Несколько слов о стилистике прозы Саши Черного. Письмо его в «Несерьезных рассказах» и в том, что появилось позже, близко к сказовой манере. Нередко это даже подчеркнуто подзаголовками, скажем, такого рода: «Рассказ эмигранта», «Рассказ офицера», «Рассказ кроткого человека»… Повествование явно ориентировано на устную речь, причем речь «среднеобразованных» слоев населения, выросшую из быта, из дорожной и застольной беседы. Немудрено, что оно пересыпано расхожими разговорными оборотами, как-то: «Извольте видеть», «Поверите ли», «Слов нет», «Все это особь статья»… Чувствуется фонетическое дыхание живой сказовой интонации, ритм которой перебивается задержками, передышками, что свойственно устной молви: «Надо паузу сделать», «Извольте, господа, чай допью. Очень уж смрадно на душе стало». Встречаются и перлы выморочно-галантного обращения, ассоциируемые обычно с языком зощенковских персонажей: «Мне только надо тембр голоса услышать, чтобы фибры ваши сообразить». Однако подобные речения скорее исключение.

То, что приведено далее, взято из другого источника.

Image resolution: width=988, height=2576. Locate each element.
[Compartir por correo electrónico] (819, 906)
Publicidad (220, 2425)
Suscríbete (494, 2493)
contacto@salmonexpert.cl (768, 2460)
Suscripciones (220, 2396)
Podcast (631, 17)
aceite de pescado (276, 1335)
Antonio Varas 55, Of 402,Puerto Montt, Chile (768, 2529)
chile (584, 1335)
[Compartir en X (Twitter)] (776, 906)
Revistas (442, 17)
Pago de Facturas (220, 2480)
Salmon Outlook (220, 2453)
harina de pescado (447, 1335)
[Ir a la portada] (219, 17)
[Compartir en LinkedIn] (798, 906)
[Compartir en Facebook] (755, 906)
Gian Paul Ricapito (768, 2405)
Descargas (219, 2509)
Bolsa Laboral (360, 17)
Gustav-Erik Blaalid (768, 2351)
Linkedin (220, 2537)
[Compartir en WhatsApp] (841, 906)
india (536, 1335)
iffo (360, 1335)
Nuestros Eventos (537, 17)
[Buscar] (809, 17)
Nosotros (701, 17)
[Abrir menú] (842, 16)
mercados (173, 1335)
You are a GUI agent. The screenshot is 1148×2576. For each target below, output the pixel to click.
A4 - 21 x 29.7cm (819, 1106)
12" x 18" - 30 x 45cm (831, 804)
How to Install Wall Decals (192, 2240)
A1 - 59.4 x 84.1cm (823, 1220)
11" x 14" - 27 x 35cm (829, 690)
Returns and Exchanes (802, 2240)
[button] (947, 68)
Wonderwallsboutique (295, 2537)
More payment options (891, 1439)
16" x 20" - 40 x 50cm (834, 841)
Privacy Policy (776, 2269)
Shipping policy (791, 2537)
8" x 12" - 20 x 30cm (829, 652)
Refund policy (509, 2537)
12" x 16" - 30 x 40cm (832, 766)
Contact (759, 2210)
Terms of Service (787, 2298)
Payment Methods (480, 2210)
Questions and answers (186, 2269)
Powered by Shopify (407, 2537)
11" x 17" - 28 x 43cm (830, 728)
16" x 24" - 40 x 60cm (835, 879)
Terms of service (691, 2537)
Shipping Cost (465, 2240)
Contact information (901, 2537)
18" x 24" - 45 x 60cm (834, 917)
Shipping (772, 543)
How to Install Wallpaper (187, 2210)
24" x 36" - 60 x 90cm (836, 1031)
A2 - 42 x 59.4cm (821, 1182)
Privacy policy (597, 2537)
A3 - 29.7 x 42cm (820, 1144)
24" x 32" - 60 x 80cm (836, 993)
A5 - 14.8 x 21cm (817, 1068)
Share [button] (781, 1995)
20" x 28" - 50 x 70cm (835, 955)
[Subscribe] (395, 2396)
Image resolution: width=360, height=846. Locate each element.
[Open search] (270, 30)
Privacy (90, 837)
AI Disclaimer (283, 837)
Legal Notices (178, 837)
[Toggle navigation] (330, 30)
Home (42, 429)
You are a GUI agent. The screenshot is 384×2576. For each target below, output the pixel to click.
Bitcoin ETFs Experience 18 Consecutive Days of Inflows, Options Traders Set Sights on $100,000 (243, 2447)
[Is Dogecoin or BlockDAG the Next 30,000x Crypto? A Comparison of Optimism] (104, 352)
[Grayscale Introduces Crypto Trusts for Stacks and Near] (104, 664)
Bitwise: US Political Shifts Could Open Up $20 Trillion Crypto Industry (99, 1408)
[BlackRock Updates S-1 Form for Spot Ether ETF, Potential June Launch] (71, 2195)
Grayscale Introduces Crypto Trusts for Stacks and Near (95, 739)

Писатель, в общем, не перебарщивает с просторечием, органически вплетая сказовые элементы в авторскую речь. Такого рода сопряжение, видимо, не было для него искусственным, не требовало какого-либо насилия над собой. Есть художники, противостоящие мирозданию. Поэт, стоящий над толпой, — привычный, почти классический образ. Саша Черный, однако, далек от этого. Не пророк, не прокурор, он не был сторонним наблюдателем, не отделял себя от широкой эмигрантской мысли. Его творчество «укоренено» в жизни, в самых ее простых и обычных проявлениях, оцененных по достоинству лишь в изгнании.
Не следует забывать и того, что будучи беллетристом — добротным, без всяких скидок — Саша Черный при всем при том оставался поэтом. Сказывается это хотя бы в прихотливых метафорах, брошенных как бы вскользь. Цитировать подобные лексемы одно удовольствие: «Не еда, а романс Чайковского, переложенный на сахарно-творожную музыку нежными и милыми женскими руками». Так сказать, наверное, мог только Саша Черный. Из обычных, примелькавшихся, даже надоевших фактов он добывает самую высокопробную лирику. К примеру, о звездах, горящих над застольем под открытым небом, сказано: «Клади в чай вместо варенья». Ранее, в годы сатириконства, за поэтом подобных красот вроде как не замечалось. Наоборот, описания обывательских натюрмортов исполнены нескрываемого омерзения:
Право, любопытные умозаключения могут быть сделаны из этого кулинарного антуража, явившего как бы двух Саш Черных.
Один поэзию низводил до житейской прозаичности, другой — прозу уснащал поэтизмами. Тот, что жил в России, был глубоко уязвлен несовершенством мира. Его «оскорбленная любовь» восставала против даже таких, казалось бы, само собой разумеющихся вещей, как прием пищи или распитие горячительных напитков, возводя их в гротескный символ бессмысленности, скуки и какой-то механистической заведенности человеческого существования. Афористически емко сформулировал это Дон-Аминадо в эпитафии:
А в чем «главное»-то? Похоже, что именно в эмиграции Саша Черный приблизился к пониманию смысла жизни. Он — в человеческом общении. Попробую пояснить.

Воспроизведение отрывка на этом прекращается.